Research trends in CO2 utilization: Catalytic strategies for sustainable energy and environmental protection
Geun Ho Kim, Jung Woon Yang
Abstract
Anthropogenic accumulation of CO 2 has prompted the urgent need for carbon-neutral technologies that integrate environmental sustainability with molecular innovation. In this context, catalytic conversion of CO 2 into energy-relevant and value-added compounds is a transformative strategy for closing the carbon loop. This review highlights the recent progress in organocatalytic and transition-metal-free approaches for CO 2 valorization, including methanol and methane synthesis for sustainable fuel applications, as well as the generation of cyclic carbonates, carbamates, N -methylamine, N -formylamine, heterocycles, and fine chemicals under mild conditions. Special focus has been placed on three key catalyst platforms—NHCs ( N -heterocyclic carbenes), FLPs (frustrated Lewis pairs), and TBD (1,5,7-triazabicyclo[4.4.0]dec-5-ene)-type guanidine bases—that facilitate efficient CO 2 activation via zwitterionic or bifunctional intermediates.
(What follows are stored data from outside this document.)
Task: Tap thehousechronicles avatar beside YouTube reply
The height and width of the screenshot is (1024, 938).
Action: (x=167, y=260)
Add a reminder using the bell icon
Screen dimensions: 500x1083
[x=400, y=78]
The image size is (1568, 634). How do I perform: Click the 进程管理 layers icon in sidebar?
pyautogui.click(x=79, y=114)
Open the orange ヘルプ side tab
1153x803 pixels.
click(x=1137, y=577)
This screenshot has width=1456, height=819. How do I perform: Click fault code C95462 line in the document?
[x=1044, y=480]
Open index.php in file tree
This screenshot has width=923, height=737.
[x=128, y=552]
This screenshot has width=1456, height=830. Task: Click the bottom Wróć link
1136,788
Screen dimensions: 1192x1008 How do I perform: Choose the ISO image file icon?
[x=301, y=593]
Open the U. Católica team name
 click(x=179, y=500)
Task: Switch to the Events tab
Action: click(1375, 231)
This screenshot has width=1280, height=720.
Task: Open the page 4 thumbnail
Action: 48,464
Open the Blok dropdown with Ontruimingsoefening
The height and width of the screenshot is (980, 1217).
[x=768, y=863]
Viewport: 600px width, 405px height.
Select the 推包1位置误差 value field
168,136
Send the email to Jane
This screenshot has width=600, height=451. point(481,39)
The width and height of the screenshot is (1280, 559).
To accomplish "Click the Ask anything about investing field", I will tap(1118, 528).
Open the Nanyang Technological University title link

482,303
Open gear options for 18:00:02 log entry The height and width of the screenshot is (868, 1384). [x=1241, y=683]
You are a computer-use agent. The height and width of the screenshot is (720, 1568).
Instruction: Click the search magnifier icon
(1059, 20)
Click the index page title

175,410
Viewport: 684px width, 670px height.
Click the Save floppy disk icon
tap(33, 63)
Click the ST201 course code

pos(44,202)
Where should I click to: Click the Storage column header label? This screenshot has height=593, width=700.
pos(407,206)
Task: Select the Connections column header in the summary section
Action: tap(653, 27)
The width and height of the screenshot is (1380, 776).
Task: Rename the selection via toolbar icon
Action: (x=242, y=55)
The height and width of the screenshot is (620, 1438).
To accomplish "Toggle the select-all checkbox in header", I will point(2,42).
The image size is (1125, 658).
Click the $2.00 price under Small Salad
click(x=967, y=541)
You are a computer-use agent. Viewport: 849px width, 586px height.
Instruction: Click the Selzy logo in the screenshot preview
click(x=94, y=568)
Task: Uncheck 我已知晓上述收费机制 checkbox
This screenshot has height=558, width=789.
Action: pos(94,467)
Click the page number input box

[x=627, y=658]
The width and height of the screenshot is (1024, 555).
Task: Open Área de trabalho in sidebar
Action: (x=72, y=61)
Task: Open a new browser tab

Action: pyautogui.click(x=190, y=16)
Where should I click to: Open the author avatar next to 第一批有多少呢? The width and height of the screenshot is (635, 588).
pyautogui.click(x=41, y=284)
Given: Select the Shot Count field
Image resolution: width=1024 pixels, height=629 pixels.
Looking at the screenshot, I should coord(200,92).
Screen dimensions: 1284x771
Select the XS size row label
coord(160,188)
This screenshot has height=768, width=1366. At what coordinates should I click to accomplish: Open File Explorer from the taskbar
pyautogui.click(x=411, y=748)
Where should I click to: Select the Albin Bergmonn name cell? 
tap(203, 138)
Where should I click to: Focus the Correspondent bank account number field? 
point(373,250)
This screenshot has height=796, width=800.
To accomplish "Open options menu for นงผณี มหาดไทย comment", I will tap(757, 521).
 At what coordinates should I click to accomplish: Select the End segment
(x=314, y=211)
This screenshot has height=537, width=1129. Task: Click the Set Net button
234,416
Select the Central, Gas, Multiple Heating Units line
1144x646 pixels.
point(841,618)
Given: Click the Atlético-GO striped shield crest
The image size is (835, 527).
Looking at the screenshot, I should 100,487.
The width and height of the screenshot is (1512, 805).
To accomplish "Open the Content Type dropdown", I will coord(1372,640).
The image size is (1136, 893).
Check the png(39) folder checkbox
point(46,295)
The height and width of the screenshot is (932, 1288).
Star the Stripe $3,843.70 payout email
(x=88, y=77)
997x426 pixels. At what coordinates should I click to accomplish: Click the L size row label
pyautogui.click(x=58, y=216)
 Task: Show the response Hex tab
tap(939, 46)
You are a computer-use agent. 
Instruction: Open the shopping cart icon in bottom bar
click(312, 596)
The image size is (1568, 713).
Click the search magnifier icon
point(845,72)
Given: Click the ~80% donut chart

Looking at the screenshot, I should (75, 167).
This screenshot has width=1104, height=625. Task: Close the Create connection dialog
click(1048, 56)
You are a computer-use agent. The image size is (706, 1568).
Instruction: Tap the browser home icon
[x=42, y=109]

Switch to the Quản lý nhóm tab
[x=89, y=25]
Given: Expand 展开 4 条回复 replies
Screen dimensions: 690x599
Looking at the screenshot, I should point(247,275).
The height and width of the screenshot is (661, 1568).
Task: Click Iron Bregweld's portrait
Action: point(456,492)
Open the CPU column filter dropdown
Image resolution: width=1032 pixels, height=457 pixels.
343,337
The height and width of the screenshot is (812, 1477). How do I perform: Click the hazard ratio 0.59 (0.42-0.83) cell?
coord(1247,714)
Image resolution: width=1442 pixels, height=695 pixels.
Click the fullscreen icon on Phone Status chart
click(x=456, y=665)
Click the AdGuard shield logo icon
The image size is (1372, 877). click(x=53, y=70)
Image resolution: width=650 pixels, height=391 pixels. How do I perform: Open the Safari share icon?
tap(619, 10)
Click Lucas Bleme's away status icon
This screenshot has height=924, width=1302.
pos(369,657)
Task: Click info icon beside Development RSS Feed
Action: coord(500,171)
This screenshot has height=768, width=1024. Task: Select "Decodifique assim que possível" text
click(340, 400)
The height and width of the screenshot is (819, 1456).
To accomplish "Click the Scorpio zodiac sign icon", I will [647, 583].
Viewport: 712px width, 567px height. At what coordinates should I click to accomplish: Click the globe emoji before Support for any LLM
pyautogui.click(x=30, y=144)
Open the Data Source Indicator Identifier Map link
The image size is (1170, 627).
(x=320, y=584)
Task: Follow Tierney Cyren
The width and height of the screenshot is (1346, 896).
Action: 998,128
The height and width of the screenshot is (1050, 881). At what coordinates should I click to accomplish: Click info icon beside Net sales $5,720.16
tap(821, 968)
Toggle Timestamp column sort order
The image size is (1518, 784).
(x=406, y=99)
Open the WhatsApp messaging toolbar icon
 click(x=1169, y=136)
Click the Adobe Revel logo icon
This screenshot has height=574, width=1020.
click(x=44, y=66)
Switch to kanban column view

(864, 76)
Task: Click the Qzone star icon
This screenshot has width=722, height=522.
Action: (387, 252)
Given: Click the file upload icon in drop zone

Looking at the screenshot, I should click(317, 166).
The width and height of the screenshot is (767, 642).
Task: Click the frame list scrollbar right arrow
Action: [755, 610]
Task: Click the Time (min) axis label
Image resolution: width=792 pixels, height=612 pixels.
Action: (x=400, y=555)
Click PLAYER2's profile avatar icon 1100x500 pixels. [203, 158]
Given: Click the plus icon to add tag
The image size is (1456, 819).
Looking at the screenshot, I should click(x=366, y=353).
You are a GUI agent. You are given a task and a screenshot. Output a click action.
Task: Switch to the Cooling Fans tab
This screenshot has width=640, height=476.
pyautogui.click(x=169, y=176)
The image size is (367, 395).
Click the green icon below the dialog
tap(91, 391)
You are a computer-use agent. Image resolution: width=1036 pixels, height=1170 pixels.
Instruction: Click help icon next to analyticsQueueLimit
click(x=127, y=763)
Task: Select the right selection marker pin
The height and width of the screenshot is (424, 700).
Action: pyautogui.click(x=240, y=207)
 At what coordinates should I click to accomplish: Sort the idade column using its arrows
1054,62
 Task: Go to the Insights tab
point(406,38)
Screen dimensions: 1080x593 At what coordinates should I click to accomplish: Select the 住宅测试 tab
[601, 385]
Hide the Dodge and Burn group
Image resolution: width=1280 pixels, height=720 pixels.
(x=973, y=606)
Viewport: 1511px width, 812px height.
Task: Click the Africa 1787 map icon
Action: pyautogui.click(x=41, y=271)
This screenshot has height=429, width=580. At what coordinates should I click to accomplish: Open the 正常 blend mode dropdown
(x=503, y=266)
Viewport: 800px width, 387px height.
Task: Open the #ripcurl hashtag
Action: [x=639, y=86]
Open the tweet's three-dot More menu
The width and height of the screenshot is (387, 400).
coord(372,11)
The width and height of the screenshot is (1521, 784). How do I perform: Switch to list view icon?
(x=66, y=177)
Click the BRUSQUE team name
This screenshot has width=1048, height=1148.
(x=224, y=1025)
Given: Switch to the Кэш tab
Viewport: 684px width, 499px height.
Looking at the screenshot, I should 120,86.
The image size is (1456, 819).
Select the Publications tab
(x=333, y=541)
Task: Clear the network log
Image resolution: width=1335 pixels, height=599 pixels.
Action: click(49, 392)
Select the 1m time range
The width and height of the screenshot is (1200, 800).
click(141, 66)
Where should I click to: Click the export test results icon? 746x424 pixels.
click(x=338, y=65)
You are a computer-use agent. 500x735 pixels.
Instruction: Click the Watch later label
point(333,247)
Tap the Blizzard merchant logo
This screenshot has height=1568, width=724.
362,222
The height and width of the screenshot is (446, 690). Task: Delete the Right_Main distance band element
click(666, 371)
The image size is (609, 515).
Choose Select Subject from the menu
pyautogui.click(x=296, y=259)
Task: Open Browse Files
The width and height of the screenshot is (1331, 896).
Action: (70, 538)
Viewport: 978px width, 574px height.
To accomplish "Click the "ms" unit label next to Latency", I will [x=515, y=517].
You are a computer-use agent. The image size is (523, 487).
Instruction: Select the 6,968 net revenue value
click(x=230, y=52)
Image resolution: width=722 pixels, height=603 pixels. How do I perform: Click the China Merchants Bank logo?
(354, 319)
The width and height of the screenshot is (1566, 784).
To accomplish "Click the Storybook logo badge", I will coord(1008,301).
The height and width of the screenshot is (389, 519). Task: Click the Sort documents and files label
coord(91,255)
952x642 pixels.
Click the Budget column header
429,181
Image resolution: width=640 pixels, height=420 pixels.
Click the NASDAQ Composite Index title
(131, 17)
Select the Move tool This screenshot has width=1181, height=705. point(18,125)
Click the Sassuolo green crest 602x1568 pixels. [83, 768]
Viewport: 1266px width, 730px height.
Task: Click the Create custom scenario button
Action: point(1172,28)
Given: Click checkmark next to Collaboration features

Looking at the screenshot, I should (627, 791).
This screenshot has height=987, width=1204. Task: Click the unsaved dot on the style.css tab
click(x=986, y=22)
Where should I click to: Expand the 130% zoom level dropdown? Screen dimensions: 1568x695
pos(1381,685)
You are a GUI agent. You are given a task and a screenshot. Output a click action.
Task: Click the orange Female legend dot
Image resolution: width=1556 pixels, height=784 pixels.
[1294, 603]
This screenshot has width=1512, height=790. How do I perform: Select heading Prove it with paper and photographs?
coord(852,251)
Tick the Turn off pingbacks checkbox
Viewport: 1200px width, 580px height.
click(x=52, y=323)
Mechanistic insights, scope of substrate compatibility, and the evolution of catalyst design are systematically discussed to elucidate their roles in advancing CO 2 -based synthetic methodologies. Furthermore, the integration of these catalytic systems with renewable resources and green reductants offers a promising direction for the development of low-carbon chemical manufacturing. By connecting molecular-level innovation with sustainable process design, this review highlights the emerging potential of organocatalytic CO 2 utilization in the broader context of energy transition, environmental protection, and carbon resource circularity.